Nestes últimos tempos tenho refletido muito sobre o que é mais importante para as pessoas, organizações e Países. A palavra que vem a minha mente é: Reputação. Algo tão difícil de se construir, mas muito fácil de se destruir ou construir pelo lado negativo. As pessoas de um modo geral cuidam mal desta pequena palavra, que representa muito. Aliás as organizações e os Países também.

Quando eu era Diretor da Monsanto houve o acidente na Union Carbide, em Bophal na Índia. Muitas pessoas morreram nesta cidade fruto do vazamento de produtos químicos. A Carbide, uma empresa multinacional gigante, nunca mais se recuperou e anos mais tarde foi incorporada pela Dow Chemical. Outro exemplo de empresa que perdeu a sua reputação, foi a Arthur Andersen. Esta consultoria se viu envolvida no escândalo da Eron, e sucumbiu sendo posteriormente incorporada pela Accenture. Existem vários exemplos de grandes empresas que, por alguma razão, acabaram perdendo a sua respeitabilidade de boa empresa, e desapareceram do mapa.
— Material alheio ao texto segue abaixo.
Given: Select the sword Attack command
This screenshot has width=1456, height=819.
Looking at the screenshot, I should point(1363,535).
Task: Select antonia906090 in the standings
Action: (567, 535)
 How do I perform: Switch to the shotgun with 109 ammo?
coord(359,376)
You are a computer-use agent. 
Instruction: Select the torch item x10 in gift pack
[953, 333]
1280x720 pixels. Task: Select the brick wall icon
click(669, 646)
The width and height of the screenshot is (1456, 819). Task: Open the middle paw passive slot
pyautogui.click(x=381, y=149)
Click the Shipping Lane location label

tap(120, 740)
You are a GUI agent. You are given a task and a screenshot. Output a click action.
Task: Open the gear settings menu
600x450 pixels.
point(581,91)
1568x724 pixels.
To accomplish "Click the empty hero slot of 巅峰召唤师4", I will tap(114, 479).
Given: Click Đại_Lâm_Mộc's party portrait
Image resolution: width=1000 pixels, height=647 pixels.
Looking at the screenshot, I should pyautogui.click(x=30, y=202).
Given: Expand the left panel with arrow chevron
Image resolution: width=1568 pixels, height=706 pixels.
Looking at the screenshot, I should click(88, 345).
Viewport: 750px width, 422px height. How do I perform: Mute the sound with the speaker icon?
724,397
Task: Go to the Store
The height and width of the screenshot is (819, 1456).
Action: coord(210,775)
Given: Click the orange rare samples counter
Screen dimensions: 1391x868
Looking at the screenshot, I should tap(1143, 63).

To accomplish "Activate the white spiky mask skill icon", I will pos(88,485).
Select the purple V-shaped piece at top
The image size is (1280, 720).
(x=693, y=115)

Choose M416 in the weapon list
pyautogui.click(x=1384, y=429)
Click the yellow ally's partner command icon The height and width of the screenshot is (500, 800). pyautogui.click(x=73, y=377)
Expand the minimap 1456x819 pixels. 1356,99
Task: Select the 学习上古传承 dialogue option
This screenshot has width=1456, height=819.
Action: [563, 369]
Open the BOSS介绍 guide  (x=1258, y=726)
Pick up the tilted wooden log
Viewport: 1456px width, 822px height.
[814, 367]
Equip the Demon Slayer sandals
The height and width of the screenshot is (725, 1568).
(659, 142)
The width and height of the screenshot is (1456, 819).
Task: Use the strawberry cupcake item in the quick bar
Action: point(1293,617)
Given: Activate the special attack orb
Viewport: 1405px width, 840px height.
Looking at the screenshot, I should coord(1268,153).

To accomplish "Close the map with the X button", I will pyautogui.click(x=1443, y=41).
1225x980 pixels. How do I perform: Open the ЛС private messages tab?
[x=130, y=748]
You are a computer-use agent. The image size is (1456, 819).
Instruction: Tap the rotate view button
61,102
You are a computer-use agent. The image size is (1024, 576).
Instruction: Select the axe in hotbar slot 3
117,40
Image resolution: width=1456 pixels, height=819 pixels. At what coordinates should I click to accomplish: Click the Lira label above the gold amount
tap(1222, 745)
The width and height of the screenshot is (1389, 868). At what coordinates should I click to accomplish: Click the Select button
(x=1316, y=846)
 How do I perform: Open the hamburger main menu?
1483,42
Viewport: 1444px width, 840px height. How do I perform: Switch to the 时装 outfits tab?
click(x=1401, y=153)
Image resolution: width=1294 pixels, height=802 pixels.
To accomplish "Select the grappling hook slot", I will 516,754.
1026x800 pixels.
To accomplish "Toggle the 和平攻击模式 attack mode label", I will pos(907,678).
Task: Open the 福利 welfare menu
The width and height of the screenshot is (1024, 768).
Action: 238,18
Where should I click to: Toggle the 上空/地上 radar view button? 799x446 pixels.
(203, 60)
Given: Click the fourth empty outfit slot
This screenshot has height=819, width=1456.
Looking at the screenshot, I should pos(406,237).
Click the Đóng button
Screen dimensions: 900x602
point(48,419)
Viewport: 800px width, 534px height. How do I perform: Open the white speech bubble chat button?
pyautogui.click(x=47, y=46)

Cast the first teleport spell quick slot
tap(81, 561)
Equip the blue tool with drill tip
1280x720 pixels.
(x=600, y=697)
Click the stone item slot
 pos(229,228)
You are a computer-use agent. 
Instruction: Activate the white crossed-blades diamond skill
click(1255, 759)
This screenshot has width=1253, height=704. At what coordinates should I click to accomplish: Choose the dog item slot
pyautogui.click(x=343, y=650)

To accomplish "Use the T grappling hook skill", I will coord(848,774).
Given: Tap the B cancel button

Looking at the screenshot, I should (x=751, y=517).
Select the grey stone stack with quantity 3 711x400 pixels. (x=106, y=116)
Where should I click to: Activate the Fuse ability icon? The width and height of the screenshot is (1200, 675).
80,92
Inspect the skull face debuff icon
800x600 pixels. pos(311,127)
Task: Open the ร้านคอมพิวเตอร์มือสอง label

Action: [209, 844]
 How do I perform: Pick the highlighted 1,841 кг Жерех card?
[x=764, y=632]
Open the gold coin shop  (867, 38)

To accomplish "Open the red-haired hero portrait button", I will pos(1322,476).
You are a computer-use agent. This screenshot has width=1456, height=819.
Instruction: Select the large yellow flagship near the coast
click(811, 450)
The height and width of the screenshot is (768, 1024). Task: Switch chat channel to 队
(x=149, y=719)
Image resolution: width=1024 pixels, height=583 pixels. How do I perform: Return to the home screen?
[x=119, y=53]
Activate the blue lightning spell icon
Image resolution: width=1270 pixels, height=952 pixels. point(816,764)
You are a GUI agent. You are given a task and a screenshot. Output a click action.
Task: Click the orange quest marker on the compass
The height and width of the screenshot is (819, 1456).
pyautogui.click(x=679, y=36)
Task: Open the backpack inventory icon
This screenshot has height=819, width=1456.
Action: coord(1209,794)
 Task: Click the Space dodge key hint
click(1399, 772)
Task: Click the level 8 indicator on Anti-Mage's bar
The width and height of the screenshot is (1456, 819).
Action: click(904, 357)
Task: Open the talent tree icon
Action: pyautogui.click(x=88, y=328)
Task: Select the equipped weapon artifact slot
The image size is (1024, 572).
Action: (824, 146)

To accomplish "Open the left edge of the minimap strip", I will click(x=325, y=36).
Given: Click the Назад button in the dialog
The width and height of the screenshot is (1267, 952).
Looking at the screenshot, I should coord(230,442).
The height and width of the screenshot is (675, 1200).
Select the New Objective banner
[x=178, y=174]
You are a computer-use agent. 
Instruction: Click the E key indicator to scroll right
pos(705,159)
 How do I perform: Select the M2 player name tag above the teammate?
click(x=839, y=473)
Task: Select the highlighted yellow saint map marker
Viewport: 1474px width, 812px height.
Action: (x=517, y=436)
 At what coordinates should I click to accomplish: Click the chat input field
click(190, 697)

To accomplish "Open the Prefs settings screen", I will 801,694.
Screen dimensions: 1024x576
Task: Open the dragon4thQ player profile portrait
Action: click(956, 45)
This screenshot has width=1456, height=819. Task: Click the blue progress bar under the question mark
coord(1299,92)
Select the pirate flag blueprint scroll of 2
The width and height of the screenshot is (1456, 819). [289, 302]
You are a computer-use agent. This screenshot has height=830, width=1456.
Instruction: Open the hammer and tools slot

Neste momento, nos noticiários do Brasil, vemos várias empresas envolvidas em escândalos como a Petrobras, e muitas Construtoras como a Camargo Correa, Odebrecht, etc. cujas reputações foram fortemente abaladas pelo mal comportamento dos seus dirigentes. Ninguém pode avaliar agora o quanto elas serão afetadas, porém já perderam grandes valores no mercado pela queda de preço das suas ações. Empresas grandes que até então eram consideradas altamente confiáveis, com notabilidade positiva pelos seus resultados, etc., Apesar de todos os seus ativos e resultados financeiros, têm grande chance de desaparecerem, ou reduzirem o seu tamanho, como nunca se poderia imaginar.

Outro exemplo atual é a crise na Grécia. A Argentina e o próprio Brasil já passaram por situações semelhantes. Países que, por mal gerenciamento dos seus governantes, gastaram mais dinheiro do que podiam. Portanto levaram o País a um alto nível de endividamento e perderam a sua capacitada de pagar as suas dívidas. Ao darem calote por não honrarem os seus compromissos, obviamente perdem a sua reputação de País confiável, portanto perdem a sua capacidade de obterem crédito no mercado. Numa linguagem popular são Países quebrados, e ninguém confiará mais neles.

No campo político temos vários exemplos de pessoas no Brasil que estão ou estiveram envolvidas em escândalos, ou corrupção, que acabaram presos ou tendo os seus direitos políticos cassados. Essas pessoas comprometeram os seus nomes e dificilmente poderão seguir na sua vida política. Ninguém confiará nesses indivíduos que se envolveram com mal feitos. Essas pessoas muitas vezes contavam com a impunidade, e nunca imaginavam que poderiam se ver envolvidos e denunciados por corrupção, etc.

Até na área do esporte, recentemente tivemos os escândalos da FIFA. Vários dirigentes que até então achávamos confiáveis, foram pegos em atividades de corrupção e certamente nunca mais poderão voltar a dirigir uma entidade como essa. Portanto abriram mão da reputação de bons dirigentes, confiáveis e honestos.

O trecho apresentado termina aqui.